Copepods including harpacticoids contain lipids with particularly high levels of DHA (approximately 10 to 20%, e.g. [30,73,74]). Functional analyses of the T. californicus LC-PUFA biosynthesising genes demonstrate that some copepods have the ability to produce DHA from EPA. DHA biosynthesis in animals takes place via two different pathways, including the ‘Sprecher pathway’, reported in rats [75], fish [51,76,77] and the razor clam Sinonovacula constricta [78], and the ‘Δ4 pathway’ that is mostly present in teleost lineages [51] (figure 1). Both pathways require the first elongation from EPA (20 : 5n–3) to 22 : 5n–3 that, in the case of T. californicus, can be achieved by different elongases, namely Elo2, Elo3 and Elo5. However, the Sprecher pathway requires a further elongation to produce 24 : 5n–3 before this compound can be Δ6 desaturated to 24 : 6n–3 and chain-shortened (partial β-oxidation) to DHA (figure 1). None of the T. californicus desaturases characterized in this study appeared to be able to desaturate 24 : 5n–3 to 24 : 6n–3, and therefore it is unlikely that this copepod can produce DHA via the Sprecher pathway. Importantly, one of the T. californicus front-end desaturases, the herein termed ‘Fed2’ is a Δ4 desaturase, an enzyme enabling the direct conversion of 22 : 5n–3 to DHA within the Δ4 pathway. Possessing Δ4 desaturases has been previously reported in some microalgae [4] and few vertebrates mostly teleosts [22] but, to the best of our knowledge, this key enzyme has not been hitherto identified in invertebrates. While further investigations will help to clarify the occurrence of Δ4 desaturases among copepods, it is reasonable to speculate that endogenous production via the Δ4 pathway accounts for part of the DHA found in copepods' lipids [25-33].

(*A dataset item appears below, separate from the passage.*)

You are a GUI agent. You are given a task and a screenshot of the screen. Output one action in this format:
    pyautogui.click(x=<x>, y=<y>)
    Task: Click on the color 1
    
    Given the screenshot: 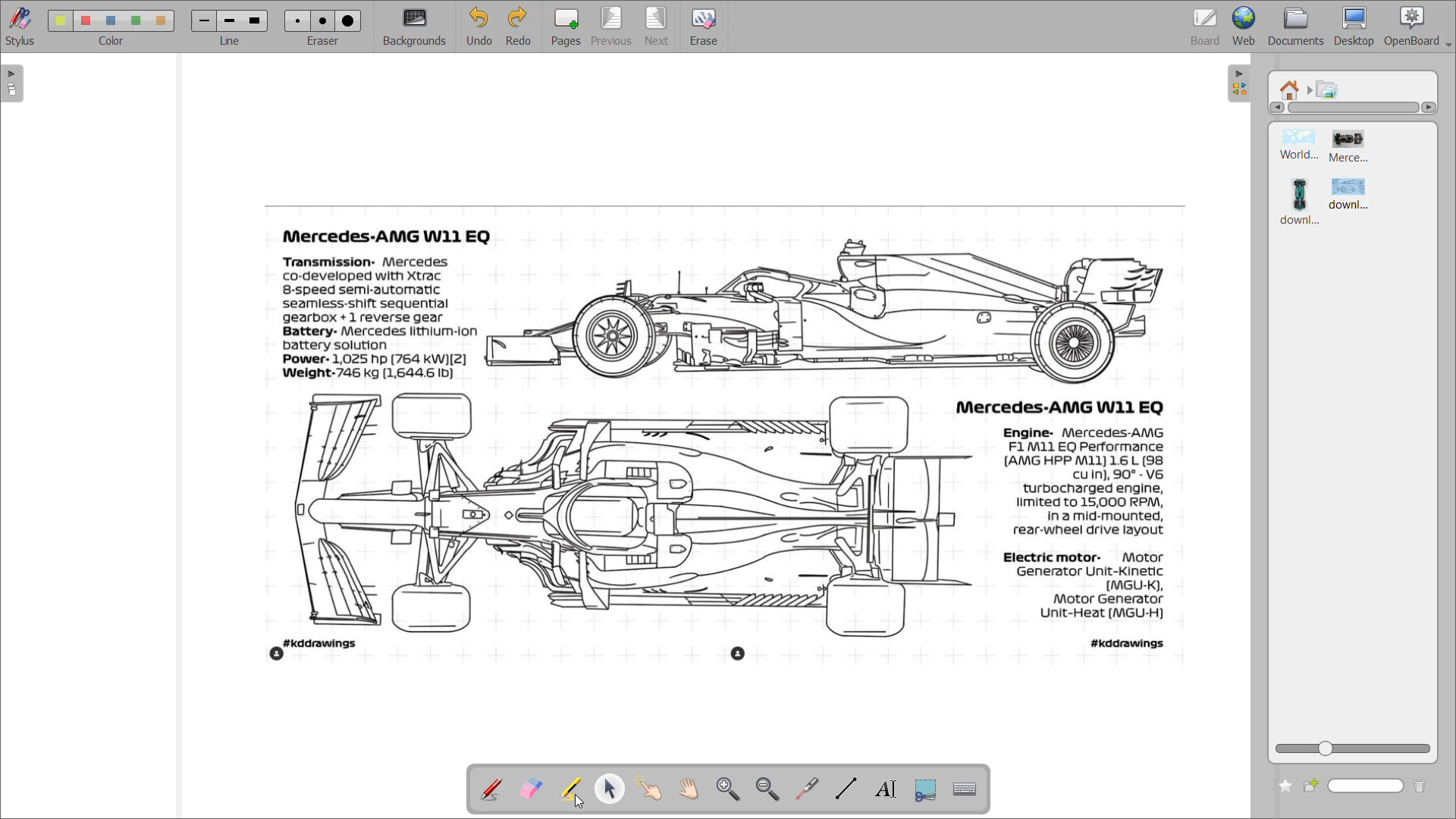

In conclusion, we have successfully isolated and functionally characterized two ωx desaturases, five front-end desaturases and six elongases from T. californicus. The T. californicus ωx desaturases are ω3 desaturases enabling (i) the biosynthesis of LA and ALA that are precursors of LC-PUFA and (ii) the conversion of multiple n–6 PUFA into the corresponding n–3 metabolic products including LC-PUFA. Upgrading from the C18 PUFA LA and ALA to LC-PUFA is also possible in T. californicus, since the complementary action of its front-end desaturases and elongases enable multiple routes for the biosynthesis of the physiologically active compounds ARA, EPA and DHA. Collectively, the results obtained in this study demonstrate that T. californicus has a complete enzymatic complement enabling this species to produce n–3 LC-PUFA up to DHA endogenously. Therefore, harpacticoid copepods arise as primary producers of n–3 LC-PUFA in marine ecosystems and, given their widespread distribution and abundance at a global scale, it is likely that such contribution is not negligible.